Obligatory pre-tri check-in

So, the last couple of weeks have been immensely hectic. I left my newsroom job at the end of last week, but am still working for a number of outlets - I'm now a full-time independent journalist and am juggling several work projects at one go. (I've always thought freelancing is a very important survival skill. Especially when one is about to move continents without a specific date or job lined up.)

It's now three days out from my first OD tri. I don't count chickens before they hatch so ask me again in three days what I thought of it!

Some things that have kept me entertained this week:

1. I went to a green-building conference, partly because I am a nerd and partly because I was covering it for work, but anyway the point of this was to say I now get off work at a time when I can still see the sun set.

Overlooking Marina Bay. I took a walk across the bridge to meet a friend for dinner. (Meeting friends for dinner on a worknight! Another thing I can now do!)

2. These ads for SkinnyMint tea have been popping up in my Facebook a lot lately and I can't figure out why. I guess that means Facebook doesn't know me as well as it thinks. Or, it's doing this purely for my entertainment.

Here is one gem.

Her feet! Her arms! Her poor neck! That isn't a yoga pose! Jeez, this stuff needs to stop before they hurt somebody.

Also, never mind the complete pseudoscience of a 'detox' (nb. that is what kidneys are for, you should try using them sometime, it's great) --  I understand, via a friend, that this stuff has a laxative effect. I'm a runner. I don't want farts I can't trust.

Why do people keep getting correlation mixed up with causation? Changing your weight does not lead to good health; heck, your weight is not always even a reliable symptom of good health. Your weight, however, may change while your body is in the process of becoming healthy. Weight gain, or weight loss, is a side effect of the underlying changes you are making - eating less processed food, taking up new gym classes, entering road races, etc - to get healthy. (I gained a little weight during marathon training because I was also strength training a little bit. Which, fine by me.) Weight loss by pooping? Will definitely not make you any healthier than you were before. Unless you used to be constipated.
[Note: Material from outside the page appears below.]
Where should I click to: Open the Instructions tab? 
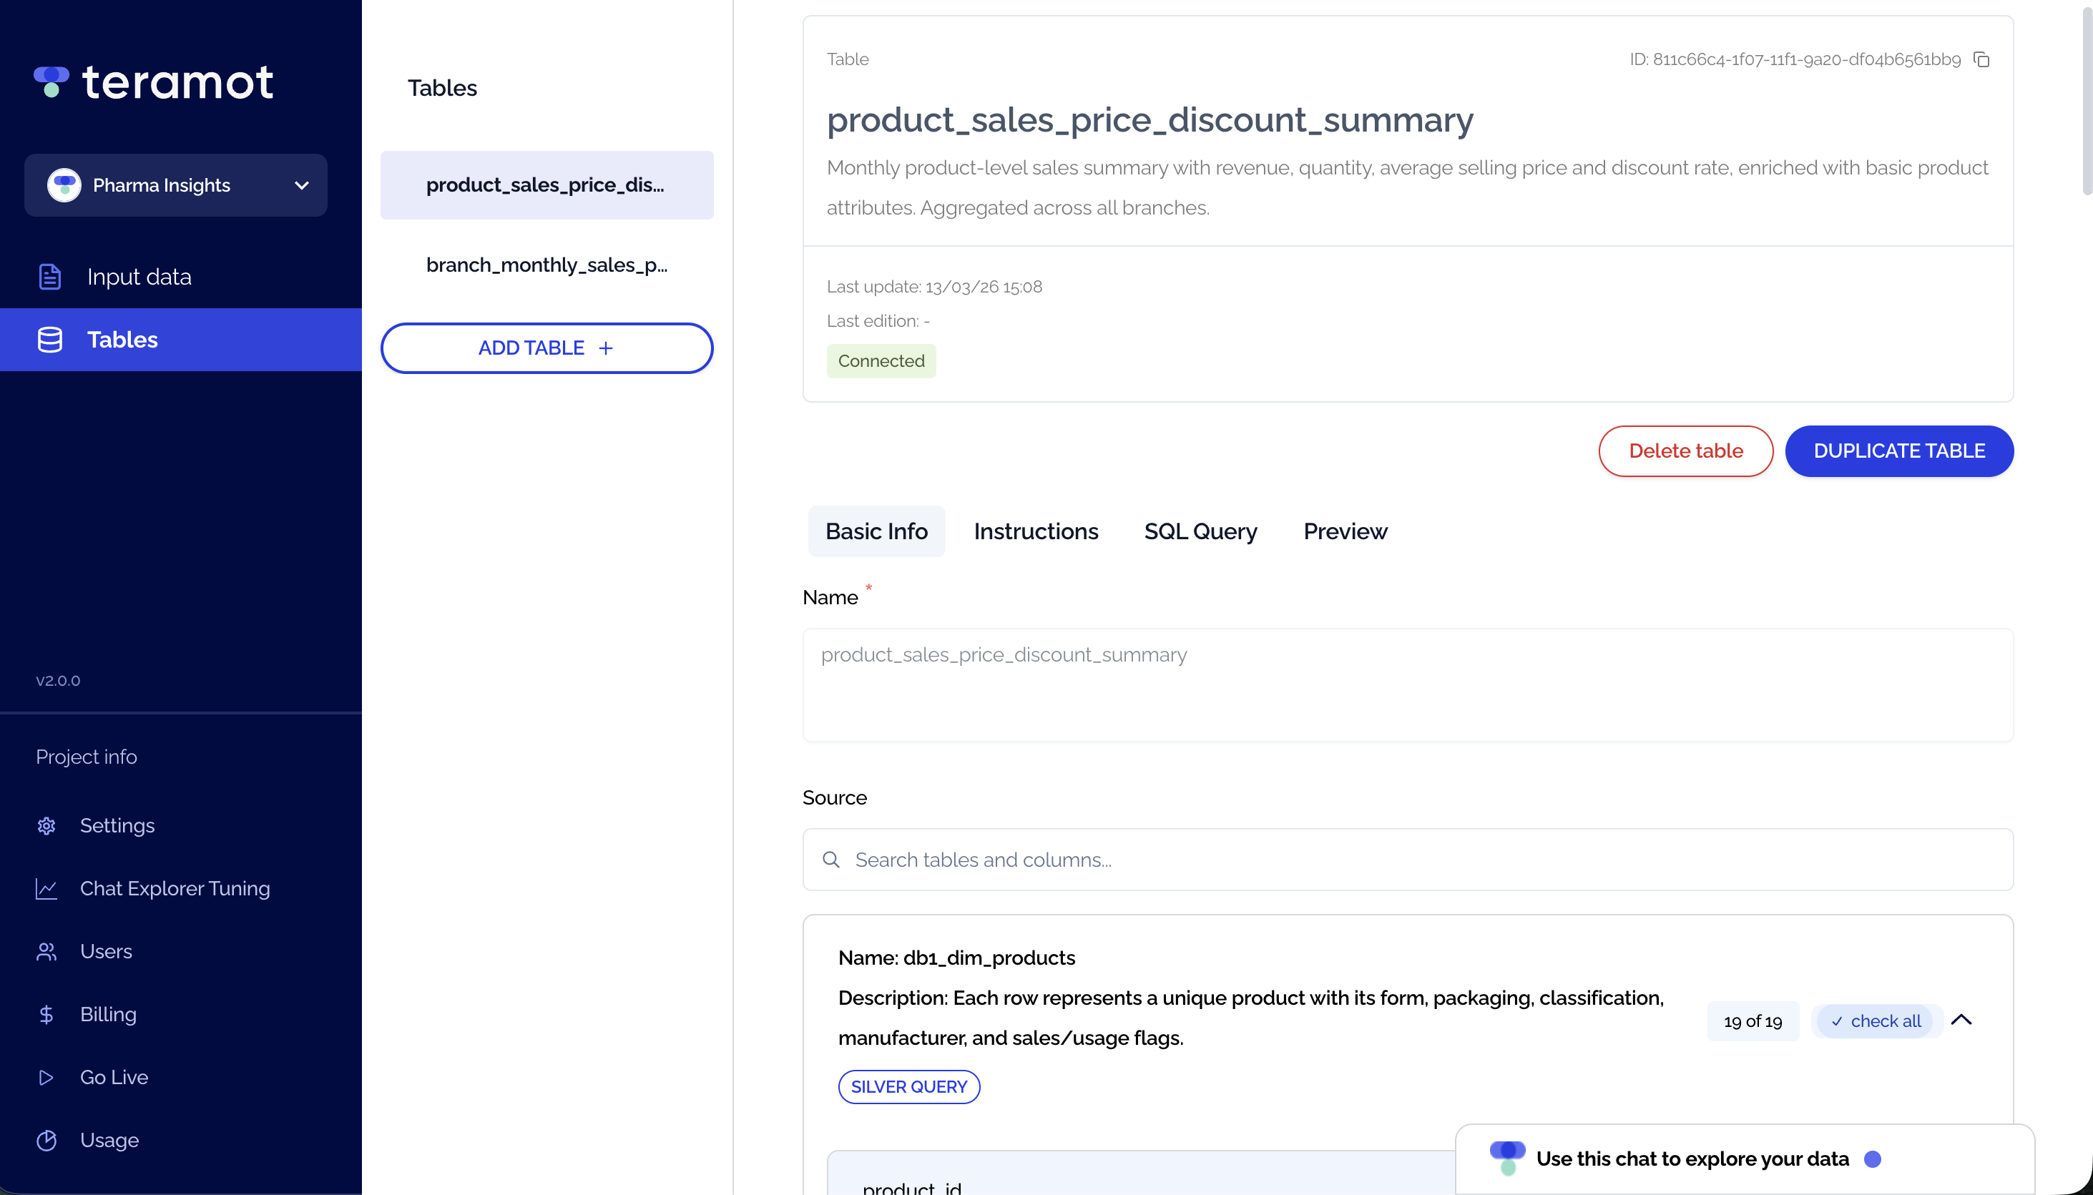click(1035, 531)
Here, read this one instead.
To everyone who's told women they 'shouldn't get too muscular'

3. In my email inbox this week: the Great Eastern Women's Run has an all-female pacer team!

See, Shape, it's not that hard to find women willing to pace, you just have to ask them. It is not 'more entertaining' for women to be trailing along after male pacers. It is inspiring for us to see other women where we want to be, and maybe talk to them about how they got there.
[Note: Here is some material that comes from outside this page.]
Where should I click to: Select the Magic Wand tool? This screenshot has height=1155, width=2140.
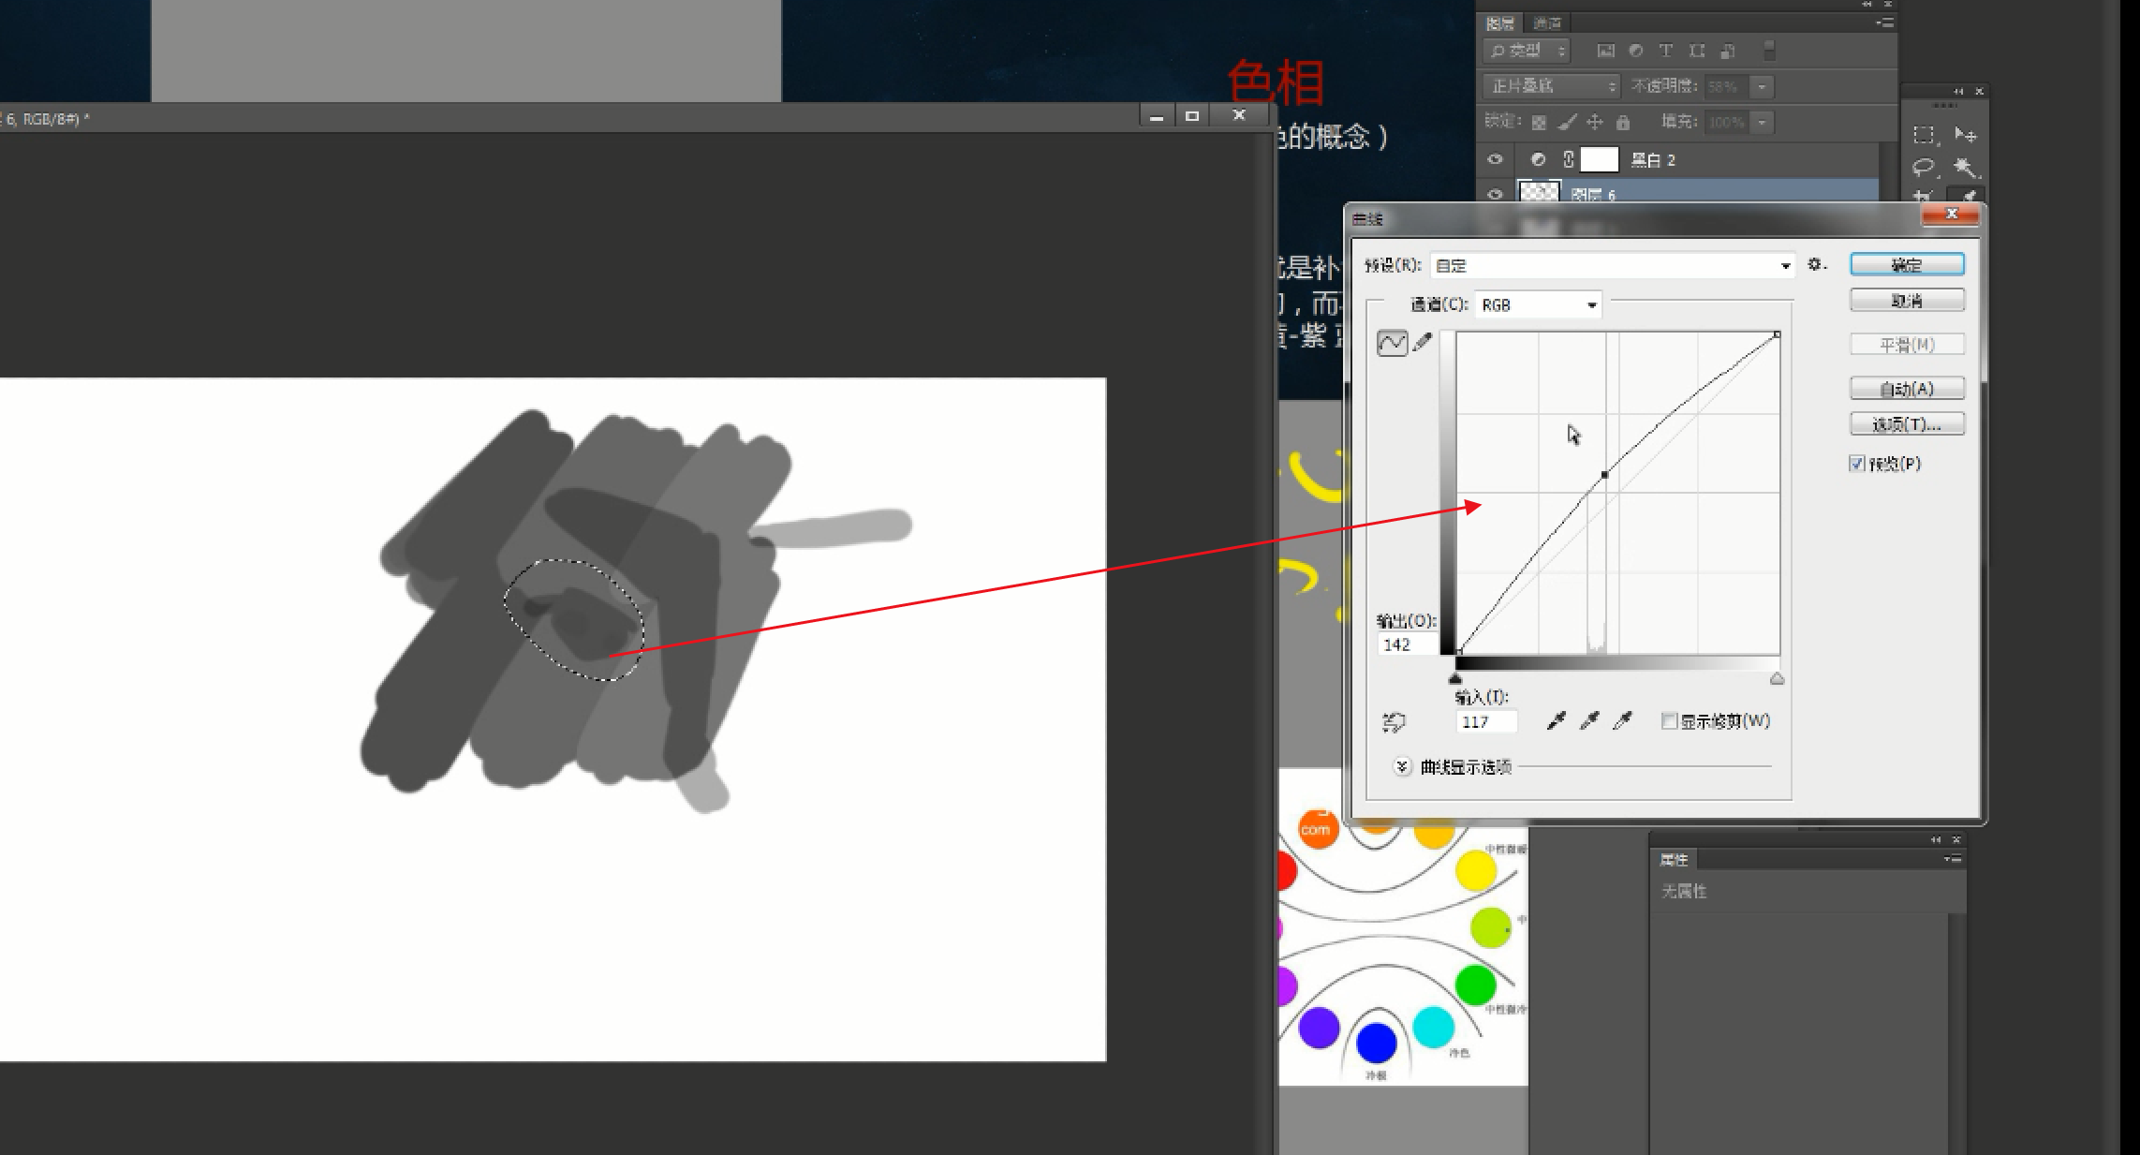(1965, 168)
Just another example of Great Eastern apparently reading my mind. Or my blog. Whichever. You are my heroes and I'm looking forward to this half.
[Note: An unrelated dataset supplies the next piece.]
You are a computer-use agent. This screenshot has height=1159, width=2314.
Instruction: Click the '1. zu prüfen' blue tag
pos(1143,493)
4. As a sort of Florence hangover, I've been reading this book by popular historian Christopher Hibbert, on the House of the Medici. I'm not even normally a big history buff, but this book is written like a popular thriller.

The next few weeks are going to be packed race-wise: this weekend is the tri; next weekend is the Yellow Ribbon Prison Run which I swore up and down last year I'd be on time for this year (doing it as a fun run, I swear); the following weekend I'm volunteering at another ultra; and there's an aquathlon (swim 1500m, run 10k) in the last week of September. Why does all the fun stuff have to happen this month?